▸ **Provided data**
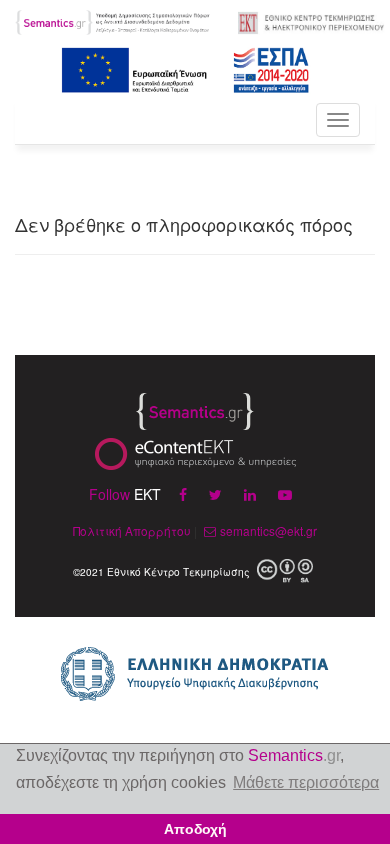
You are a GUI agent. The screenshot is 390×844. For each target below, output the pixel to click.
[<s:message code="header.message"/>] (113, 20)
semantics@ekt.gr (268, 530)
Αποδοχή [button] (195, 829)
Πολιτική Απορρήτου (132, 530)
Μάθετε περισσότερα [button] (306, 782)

▸ **Work item**
Leave out the pictures and output everything else in the records exactly.

▸ **Task output**
You are a GUI agent. The screenshot is 390×844. For each target below, output the pixel to click.
[<s:message code="header.message"/>] (113, 20)
semantics@ekt.gr (268, 530)
Αποδοχή [button] (195, 829)
Πολιτική Απορρήτου (132, 530)
Μάθετε περισσότερα [button] (306, 782)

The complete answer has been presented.